Imaginez la bête : 424 pages, bourrée jusqu’à la gueule de dessins rares et d’inédits, consacrée à la production d’Uderzo avant 1951.
De ses débuts où son frère le traînait à la Société Parisienne d’Édition des frères Offenstadt, les éditeurs de Bibi Fricotin et des Pieds Nickelés, juste avant qu’ils se fassent "aryaniser" par les nazis, la période de la guerre où Uderzo est caché en Bretagne, parce qu’on y mangeait à sa faim et pour échapper au STO (Service de Travail Obligatoire). La Bretagne où Uderzo choisit de placer un certain village gaulois parce que René Goscinny lui avait recommandé de le placer "n’importe où, au bord de la mer", et que la seule mer qu’il connaissait était celle de la côte bretonne.
L’ouvrage s’ouvre sur des photos d’enfance, la maison natale d’Uderzo à Fismes, ses lectures de jeunesse : le Journal de Mickey, ses premiers dessins : des copies de dessins de Walt Disney. Walt Disney, la référence ! Avec son disciple français : Edmond-François Calvo, sa Bête est morte et sa multitude de personnages tantôt ronds et dynamiques, tantôt réalistes, influencés par la manière de Gustave Doré...
Albert rêve de faire des dessins animés et intègre après avoir vu une petite annonce, un studio, le Comptoir Français du Film fondé par un Bolivien à Belleville où il effectue un travail d’intervalliste. Puis ce sont les premiers travaux d’édition : Flamberge (1945) dont cette intégrale reproduit les planches.
En 1946, sur concours, Uderzo est engagé aux éditions du Chêne. Le jeune garçon qui habite encore chez ses parents obtient un contrat payé 5000 francs -la planche, une fortune qui convainc son père que la BD n’était peut-être pas un métier de tocard. C’est l’album Clopinard. Le scénario est écrit sur un cahier d’écolier. On sent l’influence des grands Américains : Floyd Gottfredson, le dessinateur de Mickey, Segar...

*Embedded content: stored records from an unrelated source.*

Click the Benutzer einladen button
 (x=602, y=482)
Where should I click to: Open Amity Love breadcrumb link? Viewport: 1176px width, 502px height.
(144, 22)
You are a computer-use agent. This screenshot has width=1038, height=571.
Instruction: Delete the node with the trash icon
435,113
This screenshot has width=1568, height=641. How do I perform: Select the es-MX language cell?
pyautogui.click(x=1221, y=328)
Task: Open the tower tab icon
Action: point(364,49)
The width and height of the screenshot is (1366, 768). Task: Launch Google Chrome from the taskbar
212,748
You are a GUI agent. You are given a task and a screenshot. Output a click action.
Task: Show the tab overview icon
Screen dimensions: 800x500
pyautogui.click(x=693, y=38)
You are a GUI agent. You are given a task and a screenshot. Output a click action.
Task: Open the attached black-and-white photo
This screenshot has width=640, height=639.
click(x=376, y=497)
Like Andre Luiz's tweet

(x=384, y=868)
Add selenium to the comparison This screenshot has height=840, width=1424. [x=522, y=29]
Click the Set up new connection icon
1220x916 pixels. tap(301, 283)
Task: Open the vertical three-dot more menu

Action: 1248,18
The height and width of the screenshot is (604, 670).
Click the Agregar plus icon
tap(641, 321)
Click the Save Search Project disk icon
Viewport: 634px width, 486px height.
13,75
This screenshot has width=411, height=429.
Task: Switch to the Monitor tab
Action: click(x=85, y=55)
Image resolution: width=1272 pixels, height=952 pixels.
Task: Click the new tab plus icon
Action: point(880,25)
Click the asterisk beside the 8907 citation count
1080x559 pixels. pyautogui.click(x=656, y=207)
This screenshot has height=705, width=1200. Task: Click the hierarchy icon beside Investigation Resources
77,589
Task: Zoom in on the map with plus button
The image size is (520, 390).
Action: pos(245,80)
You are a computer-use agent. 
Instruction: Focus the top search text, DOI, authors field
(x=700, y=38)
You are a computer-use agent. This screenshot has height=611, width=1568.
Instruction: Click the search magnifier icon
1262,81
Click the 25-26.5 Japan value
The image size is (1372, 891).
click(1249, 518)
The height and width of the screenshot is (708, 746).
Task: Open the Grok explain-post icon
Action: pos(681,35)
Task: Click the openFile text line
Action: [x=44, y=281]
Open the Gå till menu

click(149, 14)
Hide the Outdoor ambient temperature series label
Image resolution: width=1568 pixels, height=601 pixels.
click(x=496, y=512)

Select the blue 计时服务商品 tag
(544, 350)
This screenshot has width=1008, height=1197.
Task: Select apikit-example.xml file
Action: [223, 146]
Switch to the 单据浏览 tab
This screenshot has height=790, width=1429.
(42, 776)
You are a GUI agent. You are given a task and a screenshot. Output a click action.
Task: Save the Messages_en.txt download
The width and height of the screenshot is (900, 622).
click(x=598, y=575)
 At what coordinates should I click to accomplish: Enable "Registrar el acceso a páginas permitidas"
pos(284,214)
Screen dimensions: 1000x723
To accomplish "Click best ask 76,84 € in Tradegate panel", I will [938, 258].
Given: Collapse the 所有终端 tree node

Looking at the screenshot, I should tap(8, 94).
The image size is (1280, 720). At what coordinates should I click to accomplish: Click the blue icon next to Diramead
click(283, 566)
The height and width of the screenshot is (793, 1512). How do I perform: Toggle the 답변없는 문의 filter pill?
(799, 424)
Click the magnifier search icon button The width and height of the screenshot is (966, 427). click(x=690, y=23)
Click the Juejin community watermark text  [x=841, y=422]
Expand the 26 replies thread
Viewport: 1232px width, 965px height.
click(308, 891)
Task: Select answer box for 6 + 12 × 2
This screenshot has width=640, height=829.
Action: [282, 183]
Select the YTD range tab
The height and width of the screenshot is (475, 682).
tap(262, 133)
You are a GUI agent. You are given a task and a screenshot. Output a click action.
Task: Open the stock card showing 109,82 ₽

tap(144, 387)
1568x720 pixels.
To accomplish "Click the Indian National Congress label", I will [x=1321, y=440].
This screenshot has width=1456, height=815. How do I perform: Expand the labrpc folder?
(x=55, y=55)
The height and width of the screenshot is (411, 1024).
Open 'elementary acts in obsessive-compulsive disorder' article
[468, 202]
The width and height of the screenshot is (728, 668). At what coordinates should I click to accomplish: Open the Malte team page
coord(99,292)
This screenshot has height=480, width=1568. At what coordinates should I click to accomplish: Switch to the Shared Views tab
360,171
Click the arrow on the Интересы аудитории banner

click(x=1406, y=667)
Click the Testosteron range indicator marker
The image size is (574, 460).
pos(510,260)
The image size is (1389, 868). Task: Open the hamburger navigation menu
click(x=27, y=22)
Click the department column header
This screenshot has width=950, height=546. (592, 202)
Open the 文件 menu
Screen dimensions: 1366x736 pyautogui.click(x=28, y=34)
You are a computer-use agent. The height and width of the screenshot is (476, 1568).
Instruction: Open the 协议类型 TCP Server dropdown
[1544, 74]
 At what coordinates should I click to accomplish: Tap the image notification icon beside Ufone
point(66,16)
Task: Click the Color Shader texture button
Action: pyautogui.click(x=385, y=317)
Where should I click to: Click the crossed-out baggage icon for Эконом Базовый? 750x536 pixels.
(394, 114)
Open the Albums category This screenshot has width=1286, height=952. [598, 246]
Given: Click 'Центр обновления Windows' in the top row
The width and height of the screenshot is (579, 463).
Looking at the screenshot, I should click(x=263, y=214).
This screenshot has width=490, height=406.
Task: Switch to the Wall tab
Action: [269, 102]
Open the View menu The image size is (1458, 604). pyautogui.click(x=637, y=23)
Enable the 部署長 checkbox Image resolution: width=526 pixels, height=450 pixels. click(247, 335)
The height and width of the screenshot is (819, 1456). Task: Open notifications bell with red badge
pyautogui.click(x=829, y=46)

Suivent mille et un autres personnages : Clodo et son oie (1947), les partitions musicales illustrées, ses premières BD dans OK, Arys Buck et son épée magique, un colosse blond aux méplats taillés comme ceux de Jean Marais, ses premiers casques ailés, ancêtres de ceux du Gaulois, en 1947, le fils d’Arys Buck, le Prince Rollin, qui soulève des automobiles comme Superman, Belloy l’invulnérable (1948) que l’on verra 15 ans plus tard dans Pilote et où l’on sent l’influence de Milton Caniff, Zidore (1947), Watoki le valeureux, sorte d’ancêtre d’Oumpah Pah (1947), des récits de super-héros : Superatomic Z (1950) proches de Frank Robbins, Capitaine Marvel Jr, digne de la production d’un Bill Everett d’outre-Atlantique...
Il y a la longue collaboration, comme "reporter", à France Dimanche, où Uderzo suit faits divers et exploits sportifs, puis à France Soir où il égrène des aventures sentimentales à la Juliette de mon cœur...
Un travail colossal
Que retenir de cette profusion ? Qu’Uderzo est un dessinateur puissant et travailleur, un titan qui se serait imposé dans la bande dessinée française, quel que soit son registre ou quel qu’ait été son destin.
"On ne peut pas caractériser le dessin d’Uderzo de ces années-là, nous dit l’un des deux auteurs du livre, Alain Duchêne, collectionneur du travail d’Uderzo depuis son enfance. À la base, il y a Walt Disney, en réalité Floyd Gottfredson mais à l’époque il ignore même son nom, Edmond-François Calvo, et puis il a mis au point ce style unique que personne n’a jamais pu copier. Franquin a beaucoup été copié mais pas Uderzo, parce que c’est impossible : tous les dessinateurs qui s’y sont essayé n’ont pas pu retrouver ce trait, ce mouvement qui est en fait celui du dessin animé."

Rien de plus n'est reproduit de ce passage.